In addition, the proposed rule identifies entities that can request supplemental wage determinations when no general applicable wage determination exists, or the relevant determination does not list all needed labor classifications. According to the proposed rule, as well as published FAQs, taxpayers, contractors, and subcontractors can all make requests for supplemental determinations to U.S. DOL’s Wage and Hour Division. See id. at 1.45-7(b)(3); see also IRS Wage Determination FAQ No. 3.

Penalties and Cures

The proposed rule establishes opportunities for businesses to cure non-compliance with PWA standards to remain eligible for the enhanced tax credits. In the event a business claiming the enhanced tax credit did not meet the prevailing wage requirements, the business may correct its non-compliance and claim the credit if it:

1. pays the affected workers the difference between what they were paid and the amount they were required to have been paid, plus interest at the Federal short-term rate plus 6 percentage points, and

2. pays a penalty to the IRS of $5,000 for each worker who was not paid at the prevailing wage rate in the year.

NPRM at 1.45-7(c)(1)(i)-(ii). If a business fails to meet the apprenticeship requirements, the business may correct its non-compliance and claim the credit if the business pays a penalty of $50 multiplied by the total labor hours for which the apprenticeship requirements were not met. Id.at 1.45-8(e)(2)(i). Penalties are more severe for non-compliance with PWA requirements when claiming the tax credit if the IRS determines a business intentionally disregarded its PWA obligations. See id.at 1.45-7(c)(3) and 1.45(e)(2)(ii).

However, penalties may be waived entirely if the business corrects the error within 30 days of becoming aware of its non-compliance or when the enhanced tax credit is claimed. Id. at 1.45-7(c)(6)(i). This option is only available in the event that the worker was being paid less than the prevailing wage for not more than 10% of all pay periods of the calendar year during the life of the project or if the difference between what the worker was paid during the calendar year and the amount they should have been paid is not greater than 2.5% of the amount the worker should have been paid.  Id.at 1.45-7(c)(6)(i)(A)-(B).
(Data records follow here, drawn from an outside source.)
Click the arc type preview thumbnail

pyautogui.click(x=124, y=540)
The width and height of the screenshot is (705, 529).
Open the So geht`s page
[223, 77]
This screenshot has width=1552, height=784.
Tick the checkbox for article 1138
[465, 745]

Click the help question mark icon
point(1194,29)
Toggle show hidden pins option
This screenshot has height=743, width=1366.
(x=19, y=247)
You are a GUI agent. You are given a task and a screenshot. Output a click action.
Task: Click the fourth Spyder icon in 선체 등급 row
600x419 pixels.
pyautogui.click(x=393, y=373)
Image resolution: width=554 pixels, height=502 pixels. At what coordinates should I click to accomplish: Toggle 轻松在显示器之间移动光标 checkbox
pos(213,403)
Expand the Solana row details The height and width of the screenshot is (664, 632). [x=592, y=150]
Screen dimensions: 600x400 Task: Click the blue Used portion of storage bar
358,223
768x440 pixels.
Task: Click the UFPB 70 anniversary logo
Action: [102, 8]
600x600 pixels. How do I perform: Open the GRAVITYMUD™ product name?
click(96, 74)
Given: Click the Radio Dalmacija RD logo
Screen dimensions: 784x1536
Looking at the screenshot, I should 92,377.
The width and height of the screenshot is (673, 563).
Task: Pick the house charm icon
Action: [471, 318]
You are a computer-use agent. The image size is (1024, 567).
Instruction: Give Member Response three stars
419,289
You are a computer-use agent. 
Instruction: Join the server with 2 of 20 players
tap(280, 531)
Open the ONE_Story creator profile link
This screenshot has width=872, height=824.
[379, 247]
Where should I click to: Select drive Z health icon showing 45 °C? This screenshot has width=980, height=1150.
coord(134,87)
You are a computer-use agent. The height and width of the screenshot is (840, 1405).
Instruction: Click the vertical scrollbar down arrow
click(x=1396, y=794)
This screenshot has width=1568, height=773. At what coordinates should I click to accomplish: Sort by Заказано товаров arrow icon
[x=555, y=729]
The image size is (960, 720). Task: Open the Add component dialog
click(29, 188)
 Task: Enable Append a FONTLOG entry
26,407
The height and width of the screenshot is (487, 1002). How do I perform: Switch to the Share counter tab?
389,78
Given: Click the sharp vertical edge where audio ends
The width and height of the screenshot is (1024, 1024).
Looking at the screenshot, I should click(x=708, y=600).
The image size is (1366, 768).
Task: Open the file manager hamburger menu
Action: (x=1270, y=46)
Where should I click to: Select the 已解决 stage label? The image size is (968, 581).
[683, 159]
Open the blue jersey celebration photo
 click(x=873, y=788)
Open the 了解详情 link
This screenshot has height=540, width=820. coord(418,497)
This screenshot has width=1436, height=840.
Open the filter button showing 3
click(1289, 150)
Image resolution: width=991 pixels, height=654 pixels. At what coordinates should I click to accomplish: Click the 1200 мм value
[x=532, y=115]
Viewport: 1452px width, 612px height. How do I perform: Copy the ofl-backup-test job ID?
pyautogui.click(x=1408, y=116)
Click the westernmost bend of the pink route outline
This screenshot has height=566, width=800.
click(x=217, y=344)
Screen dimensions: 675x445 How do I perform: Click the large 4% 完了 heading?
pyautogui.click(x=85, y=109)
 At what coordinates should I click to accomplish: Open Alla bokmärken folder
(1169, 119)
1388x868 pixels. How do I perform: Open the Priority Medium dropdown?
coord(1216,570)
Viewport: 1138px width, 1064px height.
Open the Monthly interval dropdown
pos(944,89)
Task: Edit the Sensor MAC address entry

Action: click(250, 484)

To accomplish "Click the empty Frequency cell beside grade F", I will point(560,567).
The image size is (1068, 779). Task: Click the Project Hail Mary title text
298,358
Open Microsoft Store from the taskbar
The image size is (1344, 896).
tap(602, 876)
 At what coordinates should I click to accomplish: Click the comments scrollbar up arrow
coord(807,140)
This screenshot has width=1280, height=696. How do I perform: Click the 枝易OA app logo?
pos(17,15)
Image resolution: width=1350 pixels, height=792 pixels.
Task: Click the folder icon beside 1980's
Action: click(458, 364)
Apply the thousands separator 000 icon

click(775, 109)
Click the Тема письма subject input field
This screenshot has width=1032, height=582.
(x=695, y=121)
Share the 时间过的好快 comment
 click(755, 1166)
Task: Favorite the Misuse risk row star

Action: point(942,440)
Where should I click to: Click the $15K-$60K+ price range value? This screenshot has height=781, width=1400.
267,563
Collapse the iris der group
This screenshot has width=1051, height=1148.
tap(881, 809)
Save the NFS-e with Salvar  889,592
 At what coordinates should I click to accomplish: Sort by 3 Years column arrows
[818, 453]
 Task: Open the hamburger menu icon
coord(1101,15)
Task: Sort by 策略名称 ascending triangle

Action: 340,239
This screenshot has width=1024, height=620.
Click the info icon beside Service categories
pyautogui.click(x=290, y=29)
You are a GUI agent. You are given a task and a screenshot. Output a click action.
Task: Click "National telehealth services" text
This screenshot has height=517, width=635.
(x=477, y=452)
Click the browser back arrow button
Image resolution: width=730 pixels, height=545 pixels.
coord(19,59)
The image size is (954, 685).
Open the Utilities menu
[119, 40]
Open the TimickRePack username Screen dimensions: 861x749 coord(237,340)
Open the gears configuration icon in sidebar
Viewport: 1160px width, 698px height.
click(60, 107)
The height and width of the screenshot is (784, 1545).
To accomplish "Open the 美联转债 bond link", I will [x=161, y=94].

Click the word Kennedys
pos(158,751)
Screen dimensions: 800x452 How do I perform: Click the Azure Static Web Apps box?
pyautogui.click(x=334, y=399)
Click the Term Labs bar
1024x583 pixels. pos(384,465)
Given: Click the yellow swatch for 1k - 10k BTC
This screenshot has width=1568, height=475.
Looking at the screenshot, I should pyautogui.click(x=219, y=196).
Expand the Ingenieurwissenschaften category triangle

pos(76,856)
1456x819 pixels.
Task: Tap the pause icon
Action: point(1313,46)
While the NPRM maintains a good faith exception regarding meeting apprenticeship requirements, “[t]he taxpayer will not be deemed to have exercised a Good Faith Effort beyond 120 days of a previously denied request unless the taxpayer submits an additional request,” id.at 1.45-8(e)(1)(i)(A)(2), so “[i]f a request was not responded to or was denied, the taxpayer must submit an additional request(s) to a registered apprenticeship program after 120 days to continue to be eligible for the good faith effort exception,” IRS Penalty and Cure Provisions and Recordkeeping FAQ No. 2.

Project Labor Agreement Exception

Businesses may also avoid penalties for non-compliance if there is a qualifying PLA for the project the business is claiming the enhanced tax credit. To qualify for this waiver, PLAs must:

1. Bind all contractors and subcontractors on the construction project through the inclusion of appropriate specifications in all relevant solicitation provisions and contract documents;

2. Contain guarantees against strikes, lockouts, and similar job disruptions;

3. Set forth effective, prompt, and mutually binding procedures for resolving labor disputes arising during the term of the project labor agreement;

4. Contain provisions to pay prevailing wages;

5. Contain provisions for referring and using qualified apprentices; and

6. Be a collective bargaining agreement with one or more labor organizations of which building and construction employees are members.

Having a PLA in place does not exempt a business from PWA requirements, but may allow the business to avoid penalties for non-compliance if the PLA meets the conditions listed above, and the business corrects the failure to pay the prevailing wage in a timely manner.

Employers should seek competent counsel when considering entering into collective bargaining with labor organizations.

Comment Period and Effective Date

The published NPRM lists a 61-day comment period, which will remain open until October 30, 2023. Comments and requests to appear at a scheduled November 21 public hearing must both be submitted by that date. After the comment period closes, the agency will review and analyze all comments it receives. This may result in changes to the NPRM – or it may not.  In either event, the agency will eventually publish its final rule with an effective date no less than 30 days after its official publication in the Federal Register.

The NPRM suggests there may be some nuanced differences between DBA and IRA PWA obligations, so impacted employers must remain aware of these compliance considerations. For any clarification of the proposed rule, or assistance with submitting comments or requests prior to October 30, please do not hesitate to connect with Scott, Ted, or your friendly, neighborhood Seyfarth attorney.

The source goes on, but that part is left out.